Today’s lead editorial in the Wall Street Journal, “We’re Number One, Alas.” (Paid subscription required):
Some good news on the tax cutting front: Last week lawmakers approved an 8.9 percentage point reduction in the corporate income tax rate. Too bad the tax cutters are Germans, not Americans.
There’s a trend here. At least 25 developed nations have adopted Reaganite corporate income tax rate cuts since 2001. The U.S. is conspicuously not one of them. Vietnam has recently announced it is cutting its corporate rate to 25% from 28%. Singapore has approved a corporate tax cut to 18% from 20% to compete with low-tax Hong Kong’s rate of 17.5%, and Northern Ireland is making a bid to slash its corporate tax rate to 12.5% to keep pace with the same low rate in the prosperous Republic of Ireland. Even in France, of all places, new President Nicolas Sarkozy has proposed reducing the corporate tax rate to 25% from 34.4%.
The Journal concludes that one sensible policy remedy for the United States would be to cut the 35 percent U.S. federal corporate tax rate to the industrial nation average of 29 percent.

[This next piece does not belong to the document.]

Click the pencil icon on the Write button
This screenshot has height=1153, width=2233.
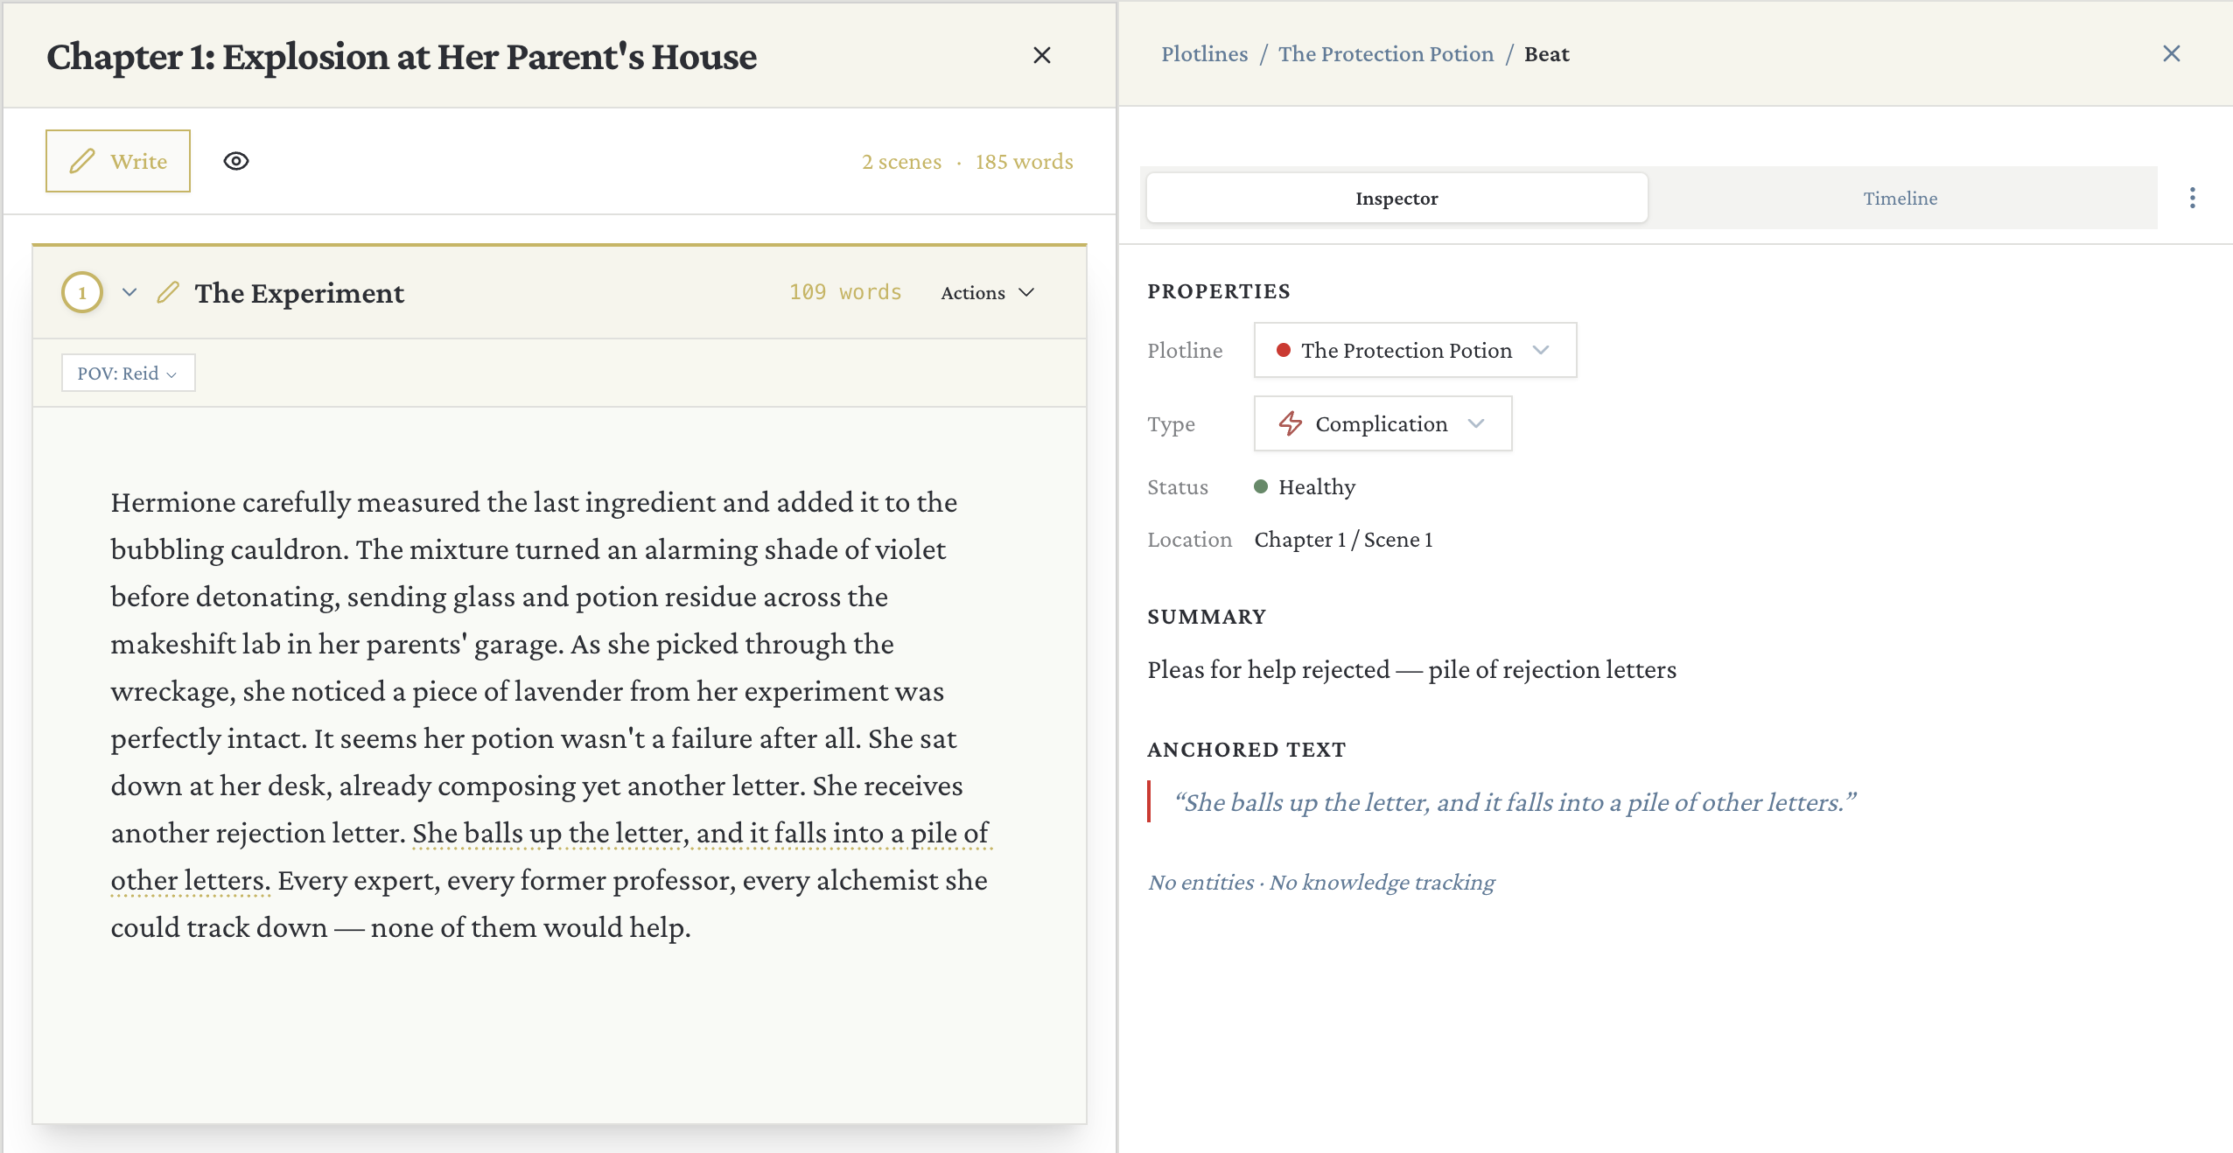click(82, 161)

That suggestion runs closely along the lines of the NAM’s recommendations on tax policy made in our NAM white paper, “A 21st Century Tax Policy to Promote Job Creation and Economic Growth.” (You can download the white paper here as a .pdf file.)
The paper includes an extensive discussion of the salutory economic effects of reducing corporate tax rates, recommending a reduction to 25 percent.
There is strong evidence that reducing the corporate tax rate would lead to greater economic growth, higher wages for workers, an increase in productivity levels, more business investment and lower inflation.
Other countries — our competitors — have concluded the same thing and are acting accordingly. Will the United States?